Since the resource stickiness is 2000, resources would only move if
the `ping` RA failed completely and the host was totally cut off from
the IB network.

However, we have had a case last night of resources moving back and
forth between two storage nodes; the only trace left in the logs is
that `ping` failed everywhere, and some trouble reports from Corosync
(which we cannot explain and could be the real cause)::

    May 28 00:29:19 lustre-mds1 ping(ping)[8147]: ERROR: Unexpected
result for 'ping -n -q -W 5 -c 3  iblustre-mds1' 2: ping: unknown host
iblustre-mds1
    May 28 00:29:22 lustre-mds1 corosync[23879]:   [TOTEM ]

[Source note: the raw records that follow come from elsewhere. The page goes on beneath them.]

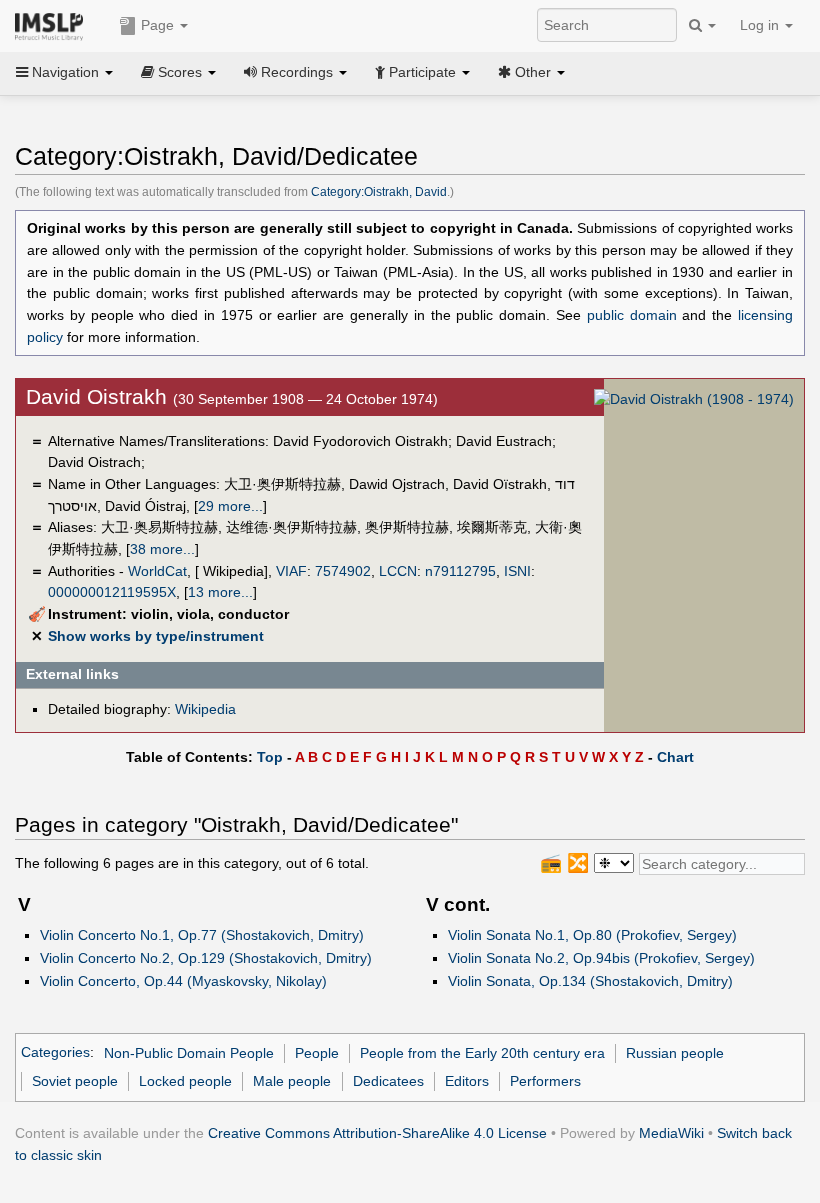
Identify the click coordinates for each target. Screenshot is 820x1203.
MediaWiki (671, 1133)
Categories (55, 1053)
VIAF (291, 571)
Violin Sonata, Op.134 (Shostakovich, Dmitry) (590, 981)
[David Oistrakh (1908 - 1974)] (694, 399)
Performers (545, 1081)
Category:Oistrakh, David (379, 192)
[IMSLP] (53, 25)
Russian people (675, 1053)
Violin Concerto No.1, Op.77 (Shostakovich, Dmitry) (202, 935)
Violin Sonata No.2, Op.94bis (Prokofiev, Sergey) (601, 958)
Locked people (185, 1081)
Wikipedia (205, 709)
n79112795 (460, 571)
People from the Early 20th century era (482, 1053)
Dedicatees (388, 1081)
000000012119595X (112, 592)
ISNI (517, 571)
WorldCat (157, 571)
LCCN (398, 571)
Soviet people (75, 1081)
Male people (292, 1081)
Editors (467, 1081)
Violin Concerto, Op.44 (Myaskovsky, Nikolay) (183, 981)
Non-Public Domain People (189, 1053)
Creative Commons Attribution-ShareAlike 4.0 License (377, 1133)
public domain (632, 315)
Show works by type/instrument (156, 636)
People (317, 1053)
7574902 (343, 571)
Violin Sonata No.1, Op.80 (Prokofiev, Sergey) (592, 935)
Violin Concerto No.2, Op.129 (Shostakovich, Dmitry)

Incrementing problem counter for seqid 11125389 i
    face 10.129.93.10 to [9 of 10]
    May 28 00:29:25 lustre-mds1 corosync[23879]:   [TOTEM ]

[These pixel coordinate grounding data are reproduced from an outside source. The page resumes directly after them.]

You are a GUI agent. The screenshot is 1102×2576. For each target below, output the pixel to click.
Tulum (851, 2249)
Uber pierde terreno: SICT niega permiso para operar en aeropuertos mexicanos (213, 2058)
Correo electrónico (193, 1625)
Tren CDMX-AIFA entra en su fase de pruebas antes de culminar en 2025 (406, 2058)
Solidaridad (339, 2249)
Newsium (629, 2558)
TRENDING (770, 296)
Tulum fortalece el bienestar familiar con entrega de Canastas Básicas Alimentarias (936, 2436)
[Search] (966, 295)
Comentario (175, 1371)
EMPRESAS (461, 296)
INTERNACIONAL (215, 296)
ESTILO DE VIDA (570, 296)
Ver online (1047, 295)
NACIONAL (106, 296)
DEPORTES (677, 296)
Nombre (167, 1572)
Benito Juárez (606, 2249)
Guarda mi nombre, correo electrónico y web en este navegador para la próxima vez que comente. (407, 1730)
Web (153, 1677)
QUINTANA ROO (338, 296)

Incrementing problem counter for seqid 11126239 i
    face 10.129.93.10 to [10 of 10]
    May 28 00:29:25 lustre-mds1 corosync[23879]:   [TOTEM ] Marking
seqid 11126239 ringid 0 interface 10.129.
    93.10 FAULTY
    May 28 00:29:26 lustre-mds1 corosync[23879]:   [TOTEM ]
Automatically recovered ring 0
    May 28 00:29:27 lustre-mds1 lrmd[23906]:  warning:
child_timeout_callback: ping_monitor_10000 process (PID 8147) timed
out
    May 28 00:29:27 lustre-mds1 lrmd[23906]:  warning:
operation_finished: ping_monitor_10000:8147 - timed out after 60000ms
    May 28 00:29:27 lustre-mds1 crmd[23909]:    error:
process_lrm_event: Operation ping_monitor_10000: Timed Out
(node=lustre-mds1.ften.es.hpcn.uzh.ch, call=267, timeout=60000ms)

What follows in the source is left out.